INSTRUCTION: Rewrite the items below as a numbered list with one line per number, and leave out the blank lines.

[Target position records]
──────────────────────────────
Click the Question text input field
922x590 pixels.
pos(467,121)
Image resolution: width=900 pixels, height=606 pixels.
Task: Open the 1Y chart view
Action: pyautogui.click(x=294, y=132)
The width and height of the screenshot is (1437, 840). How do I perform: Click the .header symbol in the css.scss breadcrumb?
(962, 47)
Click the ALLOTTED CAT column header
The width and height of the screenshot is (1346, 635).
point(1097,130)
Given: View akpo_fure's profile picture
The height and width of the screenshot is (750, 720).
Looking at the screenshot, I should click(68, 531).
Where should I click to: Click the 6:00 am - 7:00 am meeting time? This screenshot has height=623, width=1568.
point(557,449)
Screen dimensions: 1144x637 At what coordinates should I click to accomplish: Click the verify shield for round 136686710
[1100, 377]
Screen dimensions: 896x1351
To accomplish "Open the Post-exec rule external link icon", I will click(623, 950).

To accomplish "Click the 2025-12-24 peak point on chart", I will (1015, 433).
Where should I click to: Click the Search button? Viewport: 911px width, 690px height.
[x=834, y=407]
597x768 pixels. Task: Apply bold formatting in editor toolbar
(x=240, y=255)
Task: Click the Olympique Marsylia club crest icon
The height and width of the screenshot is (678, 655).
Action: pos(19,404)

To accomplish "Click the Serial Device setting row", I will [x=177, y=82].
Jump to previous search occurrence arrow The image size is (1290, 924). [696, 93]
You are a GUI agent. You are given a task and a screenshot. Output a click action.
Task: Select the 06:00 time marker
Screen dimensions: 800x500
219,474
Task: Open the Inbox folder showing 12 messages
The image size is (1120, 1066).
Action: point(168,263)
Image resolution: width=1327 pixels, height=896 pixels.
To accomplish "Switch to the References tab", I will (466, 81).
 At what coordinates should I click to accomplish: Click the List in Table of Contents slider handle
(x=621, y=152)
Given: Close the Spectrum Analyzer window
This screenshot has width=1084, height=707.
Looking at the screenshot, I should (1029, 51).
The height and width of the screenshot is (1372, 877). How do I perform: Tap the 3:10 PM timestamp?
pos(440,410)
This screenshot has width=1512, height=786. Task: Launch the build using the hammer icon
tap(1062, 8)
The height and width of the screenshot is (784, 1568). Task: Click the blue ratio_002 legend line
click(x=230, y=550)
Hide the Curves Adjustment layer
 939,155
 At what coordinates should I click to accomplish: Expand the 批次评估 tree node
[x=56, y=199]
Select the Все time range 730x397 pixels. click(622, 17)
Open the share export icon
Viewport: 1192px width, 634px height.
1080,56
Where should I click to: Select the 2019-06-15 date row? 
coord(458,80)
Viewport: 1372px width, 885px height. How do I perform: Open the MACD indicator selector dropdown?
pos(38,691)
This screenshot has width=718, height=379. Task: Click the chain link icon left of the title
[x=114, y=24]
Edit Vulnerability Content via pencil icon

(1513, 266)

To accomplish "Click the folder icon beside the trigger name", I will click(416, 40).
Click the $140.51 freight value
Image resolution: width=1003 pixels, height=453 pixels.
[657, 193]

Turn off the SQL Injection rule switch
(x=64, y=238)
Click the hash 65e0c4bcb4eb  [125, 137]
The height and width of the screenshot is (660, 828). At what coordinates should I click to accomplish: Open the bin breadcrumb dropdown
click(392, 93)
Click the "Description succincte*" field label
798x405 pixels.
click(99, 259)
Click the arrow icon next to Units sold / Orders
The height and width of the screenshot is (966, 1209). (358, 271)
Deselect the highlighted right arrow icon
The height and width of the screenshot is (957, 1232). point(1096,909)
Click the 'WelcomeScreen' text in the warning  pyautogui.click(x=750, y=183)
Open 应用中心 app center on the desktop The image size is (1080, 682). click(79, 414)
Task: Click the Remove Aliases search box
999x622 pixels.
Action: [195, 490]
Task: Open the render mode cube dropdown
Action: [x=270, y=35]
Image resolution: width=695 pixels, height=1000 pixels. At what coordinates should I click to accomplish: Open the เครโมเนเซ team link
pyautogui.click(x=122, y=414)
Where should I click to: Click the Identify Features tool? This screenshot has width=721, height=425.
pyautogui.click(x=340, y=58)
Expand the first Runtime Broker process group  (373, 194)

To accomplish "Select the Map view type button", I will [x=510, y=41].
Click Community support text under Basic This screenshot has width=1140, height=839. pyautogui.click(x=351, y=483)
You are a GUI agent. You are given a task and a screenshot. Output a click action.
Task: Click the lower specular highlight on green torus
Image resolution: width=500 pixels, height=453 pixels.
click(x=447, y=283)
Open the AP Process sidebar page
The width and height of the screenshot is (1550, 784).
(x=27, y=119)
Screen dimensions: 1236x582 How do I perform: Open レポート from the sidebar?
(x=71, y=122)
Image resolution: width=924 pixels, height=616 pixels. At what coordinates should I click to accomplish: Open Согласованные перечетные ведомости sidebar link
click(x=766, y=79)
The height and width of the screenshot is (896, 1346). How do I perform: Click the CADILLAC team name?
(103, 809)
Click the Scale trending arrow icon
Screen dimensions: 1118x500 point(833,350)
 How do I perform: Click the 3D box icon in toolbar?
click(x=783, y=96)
──────────────────────────────
OUTPUT FOR THIS TASK:
1. Click the Question text input field
2. 922x590 pixels.
3. pos(467,121)
4. Image resolution: width=900 pixels, height=606 pixels.
5. Task: Open the 1Y chart view
6. Action: pyautogui.click(x=294, y=132)
7. The width and height of the screenshot is (1437, 840). How do I perform: Click the .header symbol in the css.scss breadcrumb?
8. (962, 47)
9. Click the ALLOTTED CAT column header
10. The width and height of the screenshot is (1346, 635).
11. point(1097,130)
12. Given: View akpo_fure's profile picture
13. The height and width of the screenshot is (750, 720).
14. Looking at the screenshot, I should click(68, 531).
15. Where should I click to: Click the 6:00 am - 7:00 am meeting time? This screenshot has height=623, width=1568.
16. point(557,449)
17. Screen dimensions: 1144x637 At what coordinates should I click to accomplish: Click the verify shield for round 136686710
18. [1100, 377]
19. Screen dimensions: 896x1351
20. To accomplish "Open the Post-exec rule external link icon", I will click(623, 950).
21. To accomplish "Click the 2025-12-24 peak point on chart", I will (1015, 433).
22. Where should I click to: Click the Search button? Viewport: 911px width, 690px height.
23. [x=834, y=407]
24. 597x768 pixels. Task: Apply bold formatting in editor toolbar
25. (x=240, y=255)
26. Task: Click the Olympique Marsylia club crest icon
27. The height and width of the screenshot is (678, 655).
28. Action: pos(19,404)
29. To accomplish "Click the Serial Device setting row", I will [x=177, y=82].
30. Jump to previous search occurrence arrow The image size is (1290, 924). [696, 93]
31. You are a GUI agent. You are given a task and a screenshot. Output a click action.
32. Task: Select the 06:00 time marker
33. Screen dimensions: 800x500
34. 219,474
35. Task: Open the Inbox folder showing 12 messages
36. The image size is (1120, 1066).
37. Action: point(168,263)
38. Image resolution: width=1327 pixels, height=896 pixels.
39. To accomplish "Switch to the References tab", I will (466, 81).
40.  At what coordinates should I click to accomplish: Click the List in Table of Contents slider handle
41. (x=621, y=152)
42. Given: Close the Spectrum Analyzer window
43. This screenshot has width=1084, height=707.
44. Looking at the screenshot, I should (1029, 51).
45. The height and width of the screenshot is (1372, 877). How do I perform: Tap the 3:10 PM timestamp?
46. pos(440,410)
47. This screenshot has width=1512, height=786. Task: Launch the build using the hammer icon
48. tap(1062, 8)
49. The height and width of the screenshot is (784, 1568). Task: Click the blue ratio_002 legend line
50. click(x=230, y=550)
51. Hide the Curves Adjustment layer
52.  939,155
53.  At what coordinates should I click to accomplish: Expand the 批次评估 tree node
54. [x=56, y=199]
55. Select the Все time range 730x397 pixels. click(622, 17)
56. Open the share export icon
57. Viewport: 1192px width, 634px height.
58. 1080,56
59. Where should I click to: Select the 2019-06-15 date row? 
60. coord(458,80)
61. Viewport: 1372px width, 885px height. How do I perform: Open the MACD indicator selector dropdown?
62. pos(38,691)
63. This screenshot has width=718, height=379. Task: Click the chain link icon left of the title
64. [x=114, y=24]
65. Edit Vulnerability Content via pencil icon
66. (1513, 266)
67. To accomplish "Click the folder icon beside the trigger name", I will click(416, 40).
68. Click the $140.51 freight value
69. Image resolution: width=1003 pixels, height=453 pixels.
70. [657, 193]
71. Turn off the SQL Injection rule switch
72. (x=64, y=238)
73. Click the hash 65e0c4bcb4eb  [125, 137]
74. The height and width of the screenshot is (660, 828). At what coordinates should I click to accomplish: Open the bin breadcrumb dropdown
75. click(392, 93)
76. Click the "Description succincte*" field label
77. 798x405 pixels.
78. click(99, 259)
79. Click the arrow icon next to Units sold / Orders
80. The height and width of the screenshot is (966, 1209). (358, 271)
81. Deselect the highlighted right arrow icon
82. The height and width of the screenshot is (957, 1232). point(1096,909)
83. Click the 'WelcomeScreen' text in the warning  pyautogui.click(x=750, y=183)
84. Open 应用中心 app center on the desktop The image size is (1080, 682). click(79, 414)
85. Task: Click the Remove Aliases search box
86. 999x622 pixels.
87. Action: [195, 490]
88. Task: Open the render mode cube dropdown
89. Action: [x=270, y=35]
90. Image resolution: width=695 pixels, height=1000 pixels. At what coordinates should I click to accomplish: Open the เครโมเนเซ team link
91. pyautogui.click(x=122, y=414)
92. Where should I click to: Click the Identify Features tool? This screenshot has width=721, height=425.
93. pyautogui.click(x=340, y=58)
94. Expand the first Runtime Broker process group  (373, 194)
95. To accomplish "Select the Map view type button", I will [x=510, y=41].
96. Click Community support text under Basic This screenshot has width=1140, height=839. pyautogui.click(x=351, y=483)
97. You are a GUI agent. You are given a task and a screenshot. Output a click action.
98. Task: Click the lower specular highlight on green torus
99. Image resolution: width=500 pixels, height=453 pixels.
100. click(x=447, y=283)
101. Open the AP Process sidebar page
102. The width and height of the screenshot is (1550, 784).
103. (x=27, y=119)
104. Screen dimensions: 1236x582 How do I perform: Open レポート from the sidebar?
105. (x=71, y=122)
106. Image resolution: width=924 pixels, height=616 pixels. At what coordinates should I click to accomplish: Open Согласованные перечетные ведомости sidebar link
107. click(x=766, y=79)
108. The height and width of the screenshot is (896, 1346). How do I perform: Click the CADILLAC team name?
109. (103, 809)
110. Click the Scale trending arrow icon
111. Screen dimensions: 1118x500 point(833,350)
112.  How do I perform: Click the 3D box icon in toolbar?
113. click(x=783, y=96)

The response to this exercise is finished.